| Text section |
# NEW PICS(front lip,rear lip, se-l wheels)



## NismoB14 (Nov 1, 2002)

got some pics of my new shit. ALL feedback is accepted and would be really good to hear. late


----------



## Equivocal (Sep 6, 2002)

last pic doesnt work. Looks good tho. Matches up well with the se r skirts. wanna see the rear lip


----------



## LIUSPEED (May 29, 2002)

look absolutely gorgeous !

i so envy u now. 

lol


----------



## FletchSpecV (Nov 26, 2002)

I really like your body kit. Wish my b15 looked that good, . Later,
Fletch


----------



## OmegaManEX (Oct 4, 2002)

nice car ! good work !:thumbup: 

thats exaxtly what i wanna do to my car (almost )

... and im almost there too ...


----------



## Katana200sx (May 13, 2002)

car looks sweet..we all know the cloud white b14's are the best hehe


----------



## OmegaManEX (Oct 4, 2002)

Katana200sx said:


> *..we all know the cloud white b14's are the best hehe *


^^you know it ! , .. but im still happy with my green


----------



## my420sx (May 12, 2002)

I know it's just a front lip but it greatly improves the way the car looks. I love that $tillen front lip, I just wish they made some for the 98 b14, I'd get one in a heart beat.


----------



## Guest (Jun 23, 2003)

thats really nice......


----------



## Guest (Jun 23, 2003)

That kit is sweet man


----------



## McLaren F1 2003 (Jan 2, 2003)

| Given information |
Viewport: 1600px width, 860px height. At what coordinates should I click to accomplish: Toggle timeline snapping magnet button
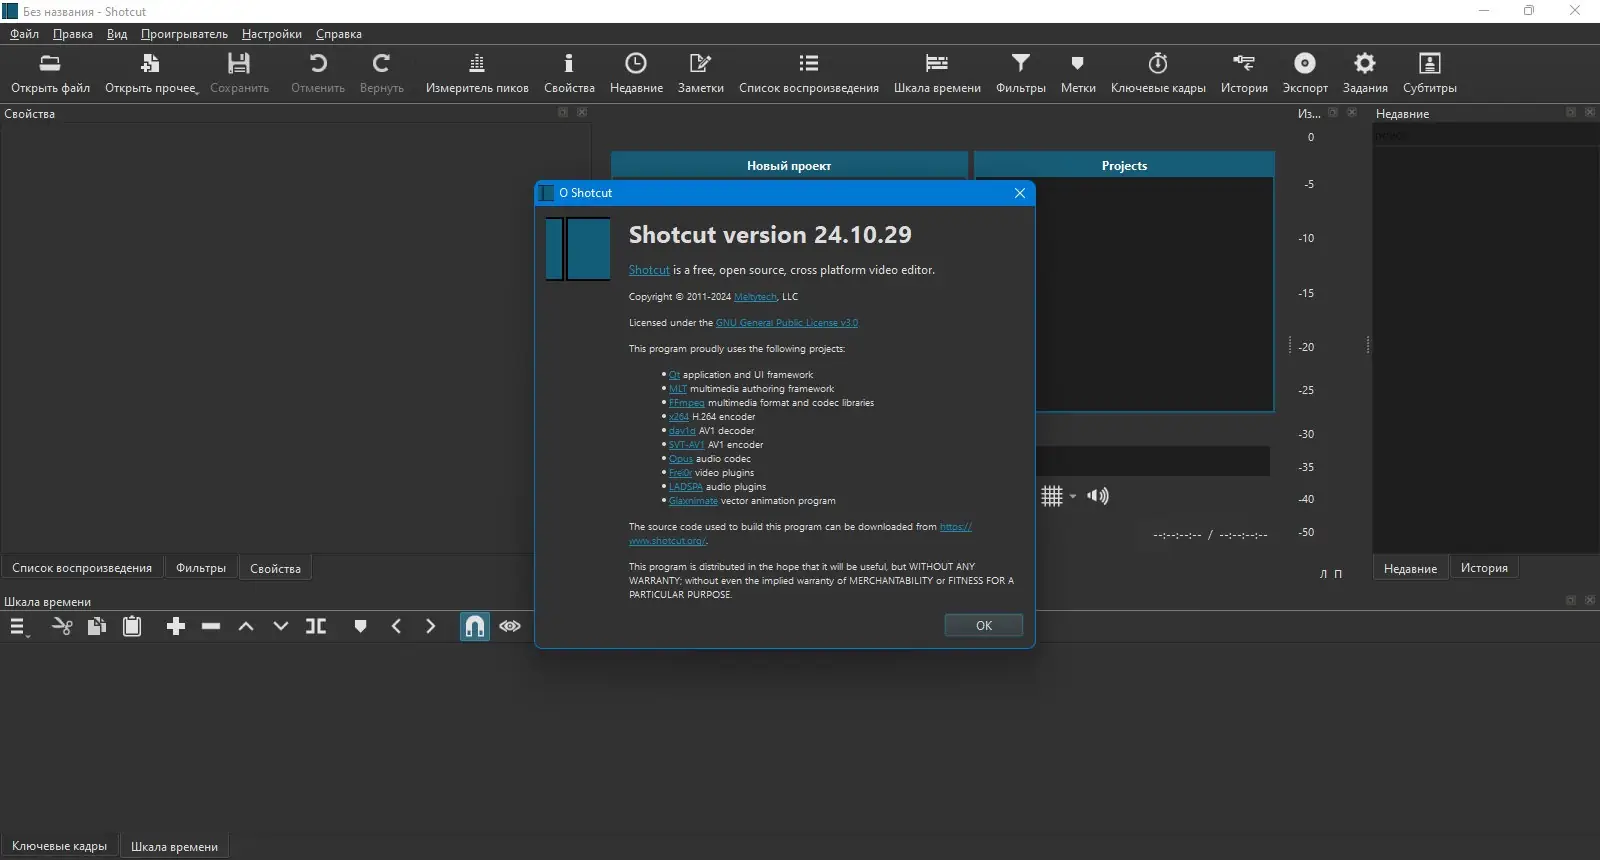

| Tasks for this exercise |
[1] Answer these questions from the car forum thread, one line each.
(a) What does Equivocal report about the last pic?
(b) Which B14 color does Katana200sx call the best?
(c) For which model does my420sx wish a $tillen front lip were made?
[2] Does each statement agree with the car forum thread? Answer yes or no, and quote the words that settle it.
(a) FletchSpecV has a b15.
(b) OmegaManEX's car is cloud white.
(c) LIUSPEED calls the car gorgeous.

| Task-by-task solutions |
[1]
(a) It doesn't work.
(b) Cloud white.
(c) The 98 b14.

[2]
(a) Yes: "Wish my b15 looked that good"
(b) No: "im still happy with my green"
(c) Yes: "look absolutely gorgeous !"